### Exercise aim
I need every line from the start of the material below up to and including the line containing "Expand the Telegram tree node", restated exactly, with the pictures omitted.
Start of Data extracts
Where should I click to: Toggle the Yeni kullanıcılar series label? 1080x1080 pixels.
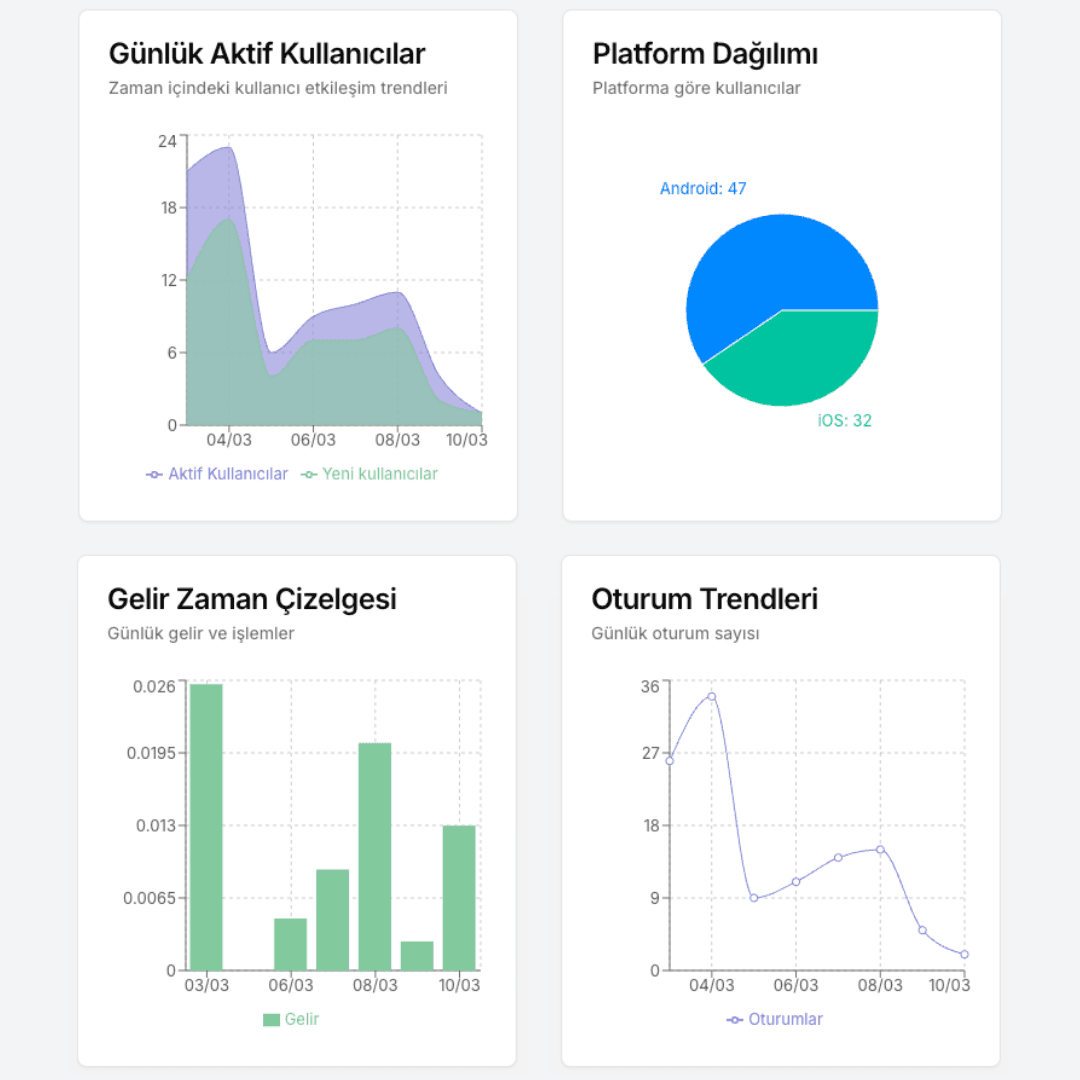380,474
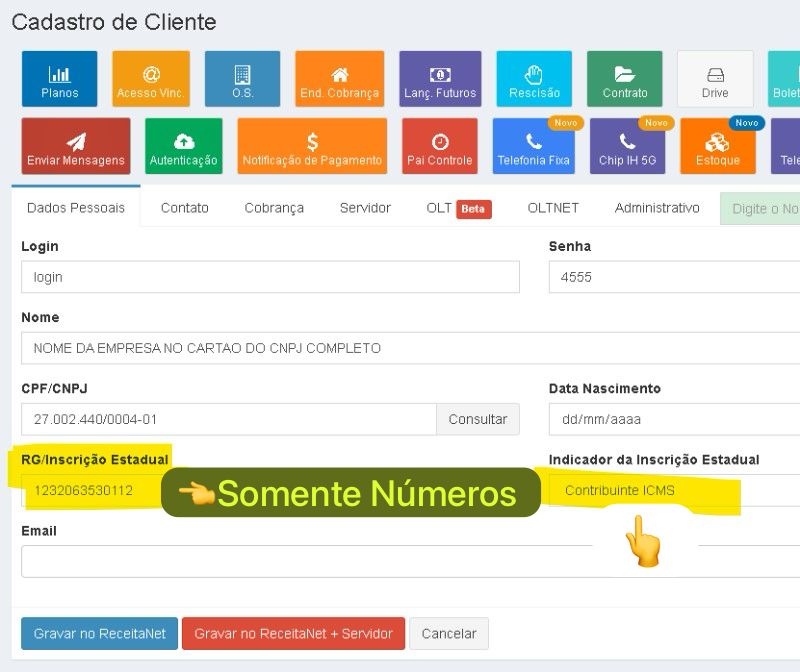
Task: Open the OLT Beta tab
Action: point(458,208)
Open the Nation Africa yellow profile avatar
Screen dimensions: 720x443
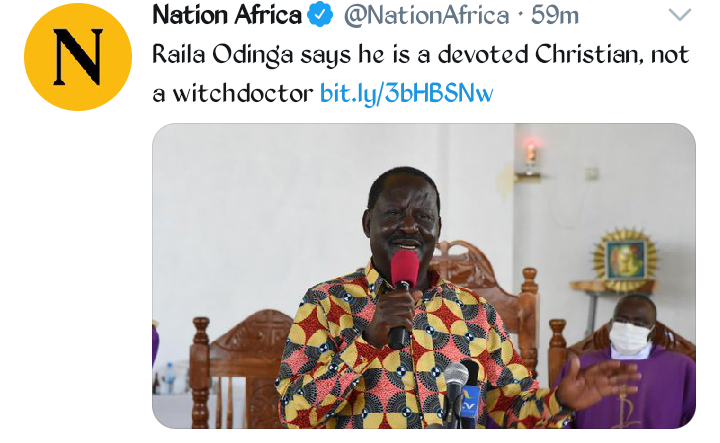point(78,57)
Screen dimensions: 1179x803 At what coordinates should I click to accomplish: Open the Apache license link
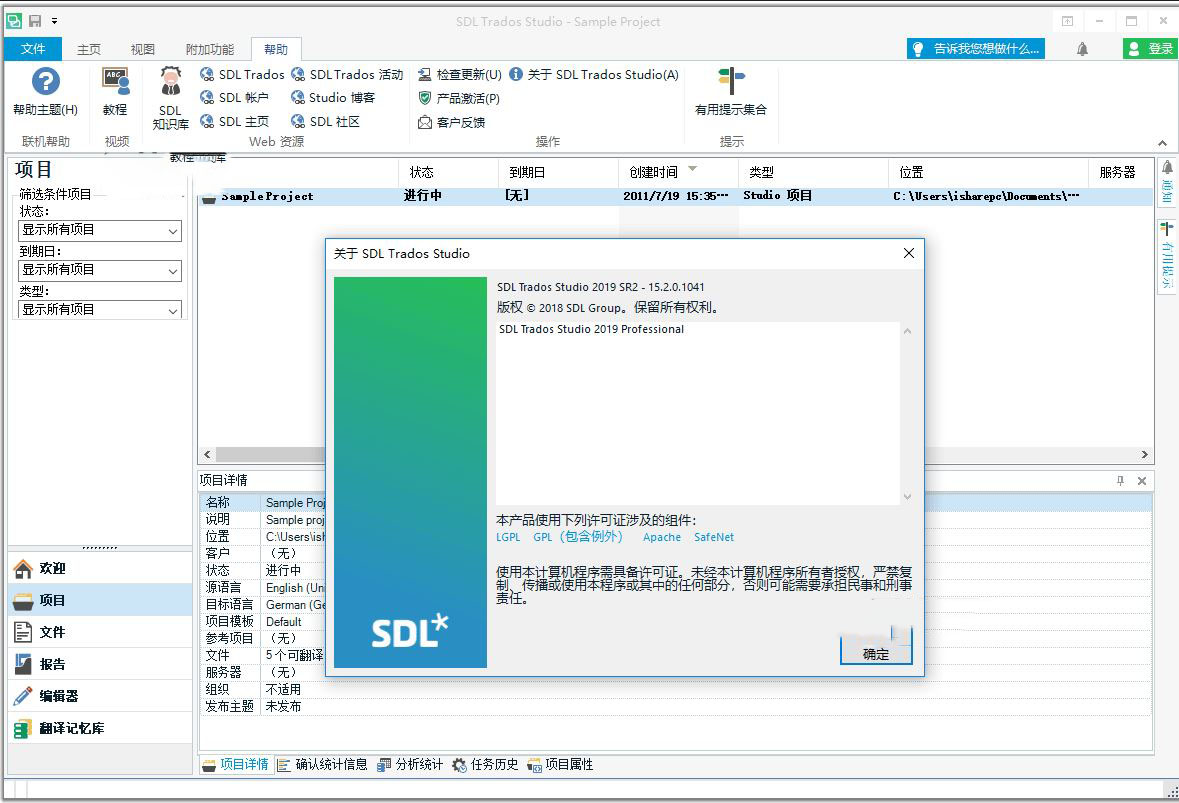tap(661, 537)
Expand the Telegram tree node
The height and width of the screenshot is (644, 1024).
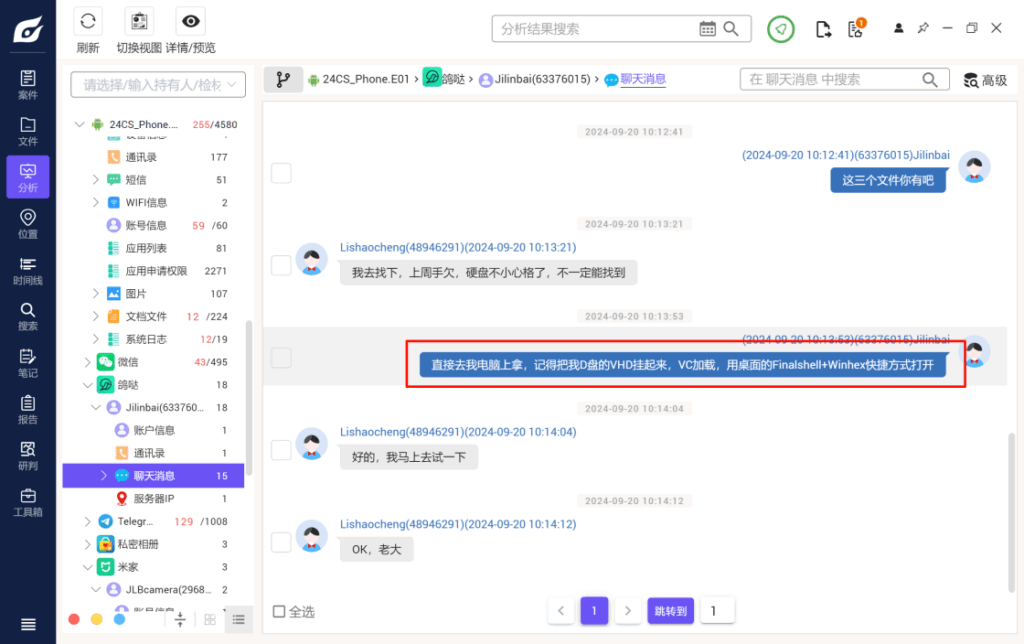(x=86, y=521)
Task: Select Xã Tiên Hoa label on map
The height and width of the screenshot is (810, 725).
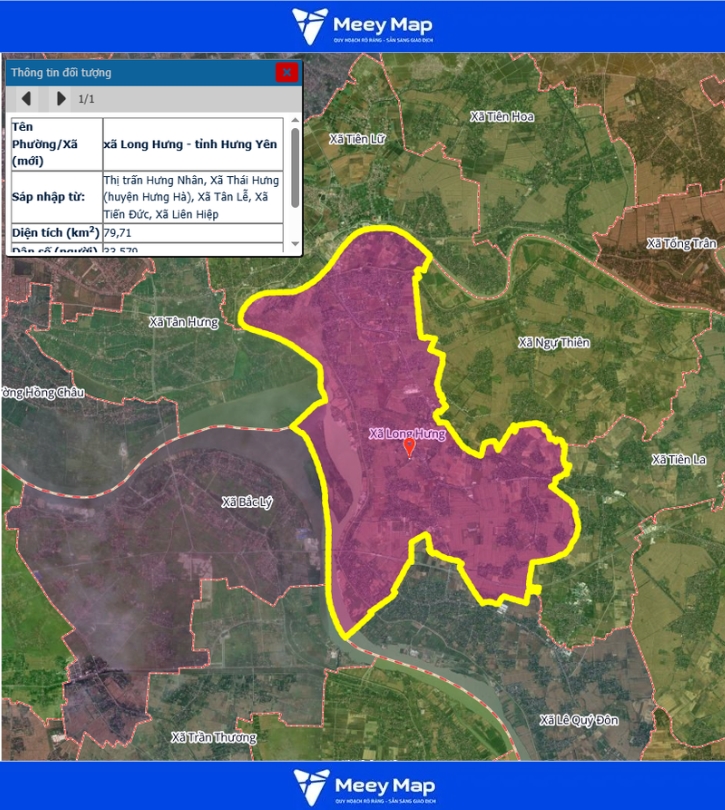Action: pos(502,117)
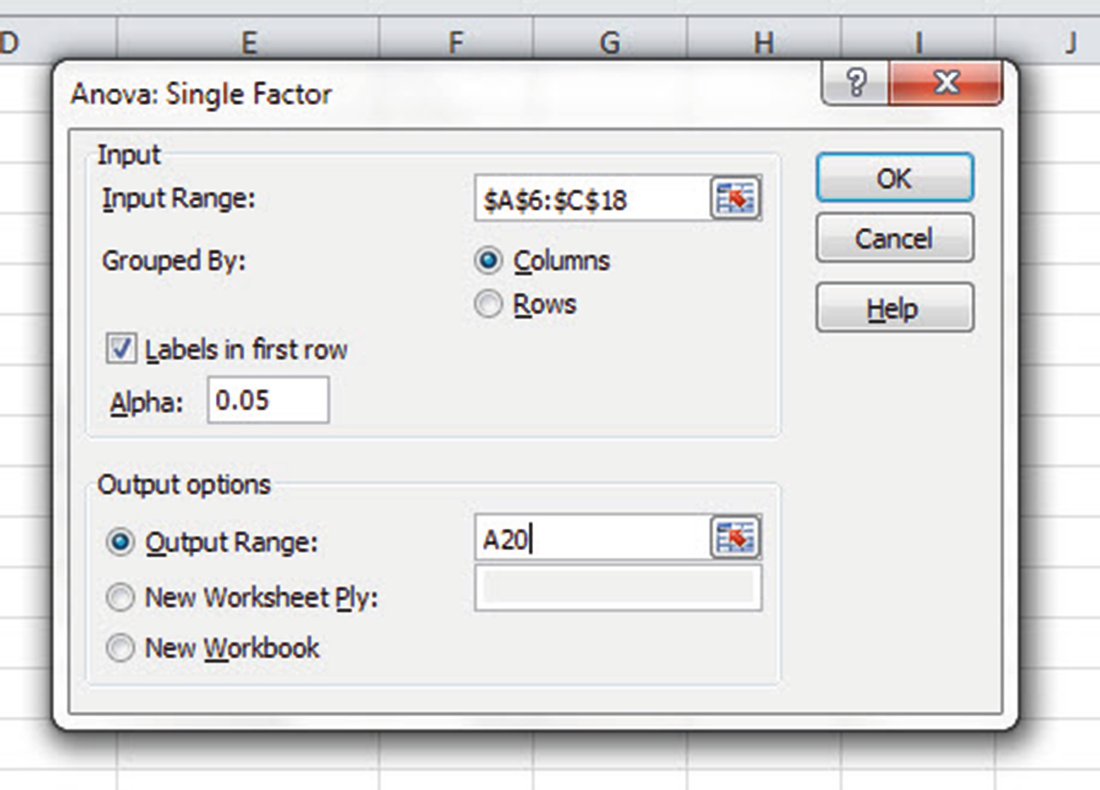Choose the New Workbook option

[120, 648]
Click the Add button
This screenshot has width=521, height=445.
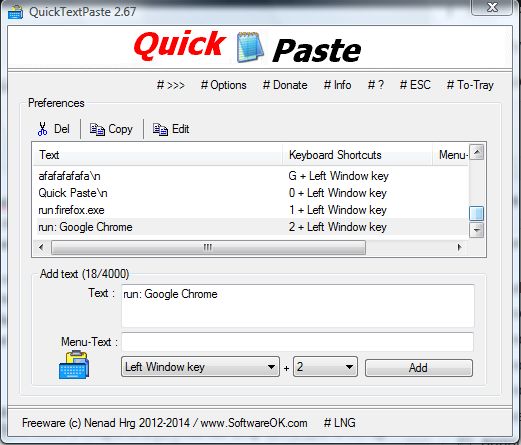(419, 368)
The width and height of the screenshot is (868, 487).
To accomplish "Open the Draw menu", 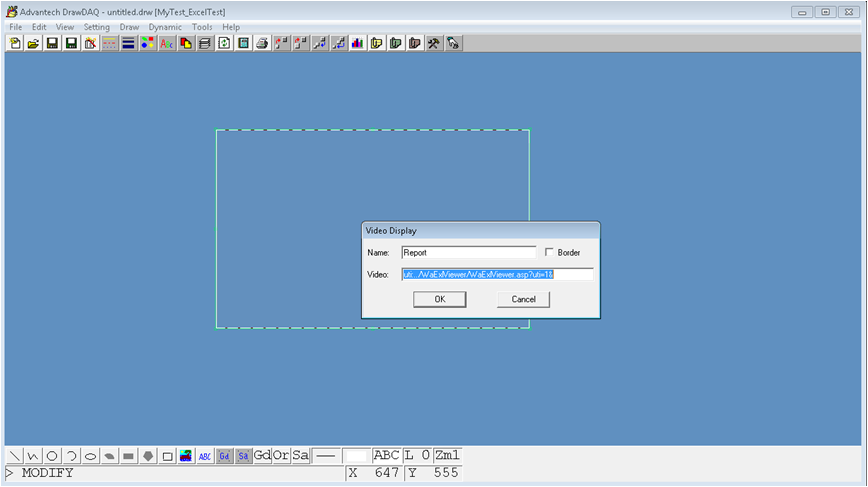I will (129, 27).
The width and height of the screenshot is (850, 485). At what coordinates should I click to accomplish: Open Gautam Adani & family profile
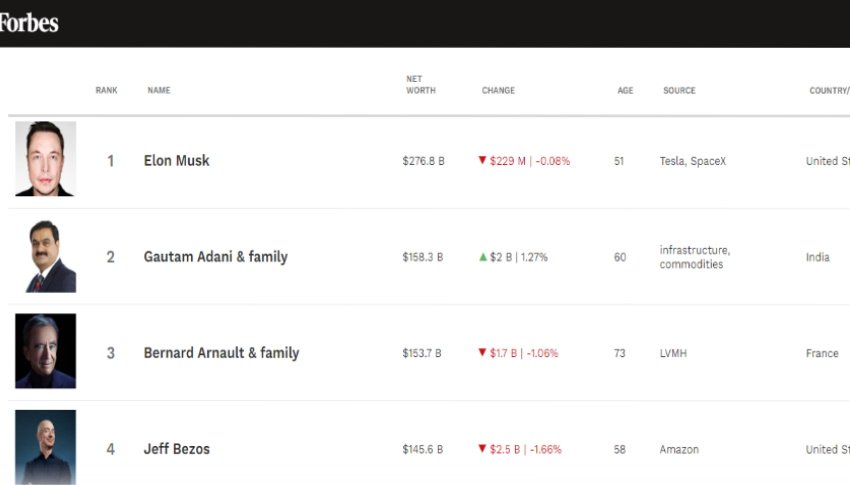(x=215, y=257)
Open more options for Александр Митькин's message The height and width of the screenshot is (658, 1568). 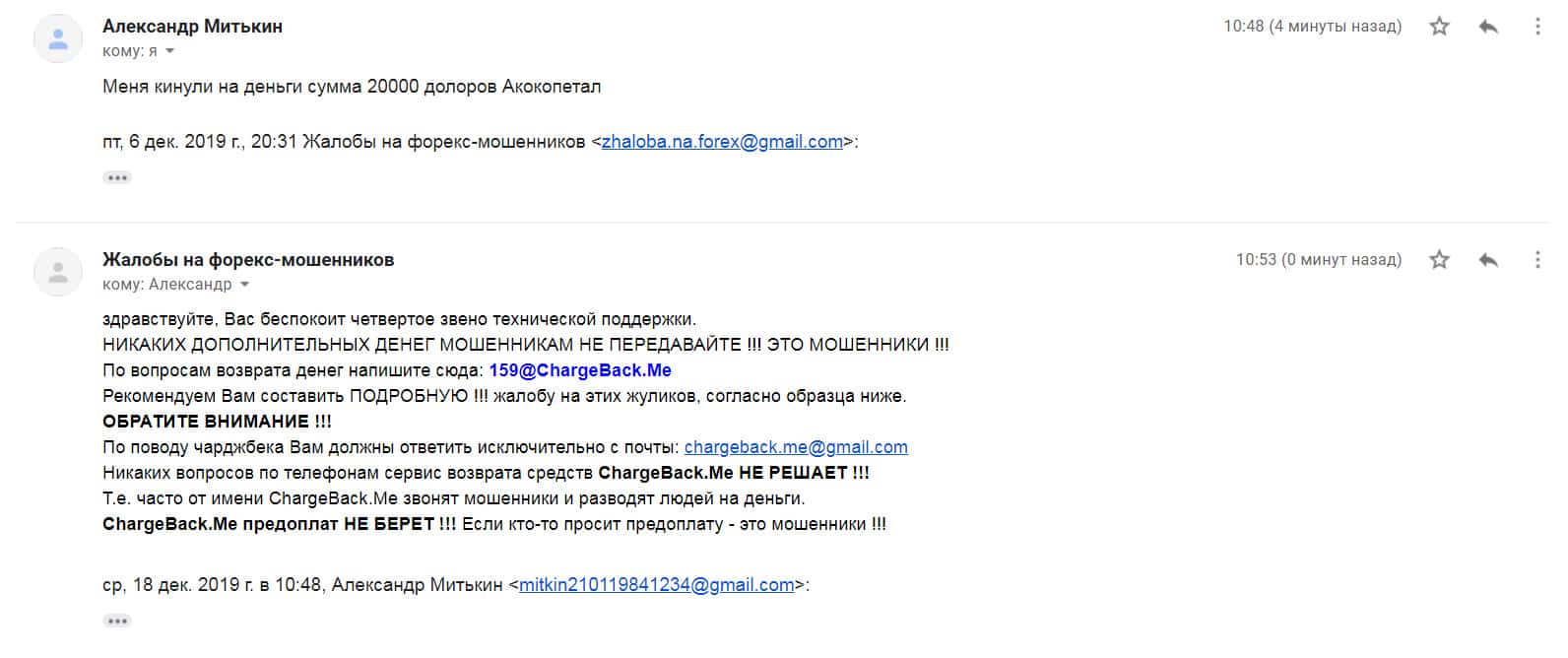tap(1537, 27)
End of Data extracts
### Written response
Where should I click to: Toggle the Yeni kullanıcılar series label? 1080x1080 pixels.
380,474
Task: Open the OLT Beta tab
Action: point(458,208)
Open the Nation Africa yellow profile avatar
Screen dimensions: 720x443
point(78,57)
Screen dimensions: 1179x803 At what coordinates should I click to accomplish: Open the Apache license link
tap(661, 537)
Expand the Telegram tree node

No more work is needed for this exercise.